─── TESTO DEL DOCUMENTO

Semantica , semantica , semantica. È un po’ la moda del momento: sembra che tutto quello che è semantico debba in qualche modo essere bello, vincente. Tim Berners-Lee, papà del web, vorrebbe trasformare tutta Internet in un universo semantico: difficile che ci riesca, ma è indubbio che la tecnologia in questo campo abbia compiuto negli ultimi tempi degli importanti passi in avanti .
Il problema è che spesso, troppo spesso forse, la parola semantica viene usata per descrivere quanto semantico non è. In altri casi se ne sanciscono invece le doti terapeutiche per qualsiasi problema, di aziende o di privati: “C’è chi la vede come una soluzione miracolosa” spiega Marco Varone, presidente e CTO di Expert System , azienda italiana impegnata da anni nel settore, “mentre altri la definiscono l’ennesima moda che tra poco sarà passata”.
Secondo Varone, per l’uomo comune la ricerca semantica significa un passo in avanti significativo: certo non è perfetta, poiché “le sfumature del linguaggio sono infinite”, ma consente comunque di “semplificare la gestione della conoscenza non strutturata “. Se da una parte ci sono i database, che si manipolano con le tecnologie informatiche tradizionali, dall’altro ci sono i giornali, i documenti, i libri : “Sono risorse non immediatamente accessibili: difficile cercare al loro interno rapidamente, difficile avere accesso con semplicità ai concetti chiave”.
La ricerca semantica può colmare questa lacuna , può consentire una “interazione immediata” con i contenuti sfruttando un linguaggio simile al parlato: “non devo imparare ad usarla, ed è possibile ottenere per le mie ricerche risultati più precisi e più ricchi”.

──────
─── DATI FORNITI

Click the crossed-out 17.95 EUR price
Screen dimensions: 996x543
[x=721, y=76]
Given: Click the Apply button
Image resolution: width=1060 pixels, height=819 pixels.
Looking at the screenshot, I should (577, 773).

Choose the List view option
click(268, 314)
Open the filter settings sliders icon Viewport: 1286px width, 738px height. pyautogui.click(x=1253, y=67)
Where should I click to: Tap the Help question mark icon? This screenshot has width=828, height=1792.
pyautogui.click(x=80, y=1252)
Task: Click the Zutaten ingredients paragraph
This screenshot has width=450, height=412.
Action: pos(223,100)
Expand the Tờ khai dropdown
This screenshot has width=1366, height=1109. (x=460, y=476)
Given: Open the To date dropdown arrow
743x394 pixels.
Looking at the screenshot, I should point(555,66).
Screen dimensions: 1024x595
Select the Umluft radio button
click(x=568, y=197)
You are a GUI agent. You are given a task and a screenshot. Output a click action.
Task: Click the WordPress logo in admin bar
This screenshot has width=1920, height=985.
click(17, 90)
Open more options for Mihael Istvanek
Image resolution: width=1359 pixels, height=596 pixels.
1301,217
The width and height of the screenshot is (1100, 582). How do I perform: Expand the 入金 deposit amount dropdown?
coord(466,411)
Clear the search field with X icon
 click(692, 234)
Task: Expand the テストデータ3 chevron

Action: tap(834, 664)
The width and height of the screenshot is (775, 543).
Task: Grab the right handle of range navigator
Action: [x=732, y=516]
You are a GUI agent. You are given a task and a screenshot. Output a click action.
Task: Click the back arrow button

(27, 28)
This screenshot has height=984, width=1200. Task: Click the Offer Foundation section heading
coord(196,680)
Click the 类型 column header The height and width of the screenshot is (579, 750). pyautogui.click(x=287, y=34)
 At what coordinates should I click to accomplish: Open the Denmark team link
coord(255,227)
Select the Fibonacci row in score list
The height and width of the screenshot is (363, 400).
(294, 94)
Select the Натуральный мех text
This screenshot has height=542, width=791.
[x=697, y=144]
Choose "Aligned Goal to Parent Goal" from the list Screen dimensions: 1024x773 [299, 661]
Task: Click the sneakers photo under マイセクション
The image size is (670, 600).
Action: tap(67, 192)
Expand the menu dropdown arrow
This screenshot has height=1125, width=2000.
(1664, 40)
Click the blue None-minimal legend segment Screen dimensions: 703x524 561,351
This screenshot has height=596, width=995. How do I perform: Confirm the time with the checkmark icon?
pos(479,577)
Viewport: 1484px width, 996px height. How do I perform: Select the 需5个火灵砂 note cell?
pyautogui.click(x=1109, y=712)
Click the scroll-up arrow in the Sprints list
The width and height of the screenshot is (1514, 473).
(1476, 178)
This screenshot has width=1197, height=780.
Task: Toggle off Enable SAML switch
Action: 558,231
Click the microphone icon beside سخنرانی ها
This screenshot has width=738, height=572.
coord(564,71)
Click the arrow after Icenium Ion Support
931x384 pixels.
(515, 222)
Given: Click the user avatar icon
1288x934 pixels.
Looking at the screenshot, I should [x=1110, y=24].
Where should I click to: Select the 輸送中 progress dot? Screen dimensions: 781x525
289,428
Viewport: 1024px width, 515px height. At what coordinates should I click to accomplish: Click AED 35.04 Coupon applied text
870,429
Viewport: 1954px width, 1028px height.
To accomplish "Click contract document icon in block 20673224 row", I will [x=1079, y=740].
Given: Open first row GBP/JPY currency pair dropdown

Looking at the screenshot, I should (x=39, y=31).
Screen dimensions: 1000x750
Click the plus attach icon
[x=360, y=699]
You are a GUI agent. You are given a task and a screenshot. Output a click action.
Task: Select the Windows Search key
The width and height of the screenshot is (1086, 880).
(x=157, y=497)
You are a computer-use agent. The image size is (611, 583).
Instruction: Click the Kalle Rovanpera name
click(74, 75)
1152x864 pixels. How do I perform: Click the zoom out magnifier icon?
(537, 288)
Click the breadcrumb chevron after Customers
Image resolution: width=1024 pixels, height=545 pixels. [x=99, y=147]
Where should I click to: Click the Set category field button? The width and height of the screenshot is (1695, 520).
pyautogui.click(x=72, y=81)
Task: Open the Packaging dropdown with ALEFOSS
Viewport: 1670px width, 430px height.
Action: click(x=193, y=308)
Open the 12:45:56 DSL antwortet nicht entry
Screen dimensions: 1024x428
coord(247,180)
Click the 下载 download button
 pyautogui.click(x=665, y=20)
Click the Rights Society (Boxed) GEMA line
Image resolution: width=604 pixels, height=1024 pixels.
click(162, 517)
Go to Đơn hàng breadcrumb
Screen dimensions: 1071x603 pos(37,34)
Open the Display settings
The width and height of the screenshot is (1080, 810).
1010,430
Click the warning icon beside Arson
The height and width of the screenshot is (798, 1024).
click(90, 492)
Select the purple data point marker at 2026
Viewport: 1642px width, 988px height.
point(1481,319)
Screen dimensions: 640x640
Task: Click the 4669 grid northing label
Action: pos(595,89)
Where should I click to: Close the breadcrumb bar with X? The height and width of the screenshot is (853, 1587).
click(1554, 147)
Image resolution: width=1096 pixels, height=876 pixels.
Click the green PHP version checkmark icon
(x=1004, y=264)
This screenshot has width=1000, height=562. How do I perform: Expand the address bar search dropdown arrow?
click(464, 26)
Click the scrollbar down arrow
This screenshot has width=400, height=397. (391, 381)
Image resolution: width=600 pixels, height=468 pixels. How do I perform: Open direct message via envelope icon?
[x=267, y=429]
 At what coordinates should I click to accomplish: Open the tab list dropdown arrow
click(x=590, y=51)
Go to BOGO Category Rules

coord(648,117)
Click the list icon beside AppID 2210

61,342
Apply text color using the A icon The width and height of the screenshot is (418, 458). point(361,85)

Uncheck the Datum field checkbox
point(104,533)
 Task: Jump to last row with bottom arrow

──────

Riporta per intero e senza alcuna modifica il testo sulla ricerca semantica. Le voci sono materiale separato dal testo.

Semantica , semantica , semantica. È un po’ la moda del momento: sembra che tutto quello che è semantico debba in qualche modo essere bello, vincente. Tim Berners-Lee, papà del web, vorrebbe trasformare tutta Internet in un universo semantico: difficile che ci riesca, ma è indubbio che la tecnologia in questo campo abbia compiuto negli ultimi tempi degli importanti passi in avanti .
Il problema è che spesso, troppo spesso forse, la parola semantica viene usata per descrivere quanto semantico non è. In altri casi se ne sanciscono invece le doti terapeutiche per qualsiasi problema, di aziende o di privati: “C’è chi la vede come una soluzione miracolosa” spiega Marco Varone, presidente e CTO di Expert System , azienda italiana impegnata da anni nel settore, “mentre altri la definiscono l’ennesima moda che tra poco sarà passata”.
Secondo Varone, per l’uomo comune la ricerca semantica significa un passo in avanti significativo: certo non è perfetta, poiché “le sfumature del linguaggio sono infinite”, ma consente comunque di “semplificare la gestione della conoscenza non strutturata “. Se da una parte ci sono i database, che si manipolano con le tecnologie informatiche tradizionali, dall’altro ci sono i giornali, i documenti, i libri : “Sono risorse non immediatamente accessibili: difficile cercare al loro interno rapidamente, difficile avere accesso con semplicità ai concetti chiave”.
La ricerca semantica può colmare questa lacuna , può consentire una “interazione immediata” con i contenuti sfruttando un linguaggio simile al parlato: “non devo imparare ad usarla, ed è possibile ottenere per le mie ricerche risultati più precisi e più ricchi”.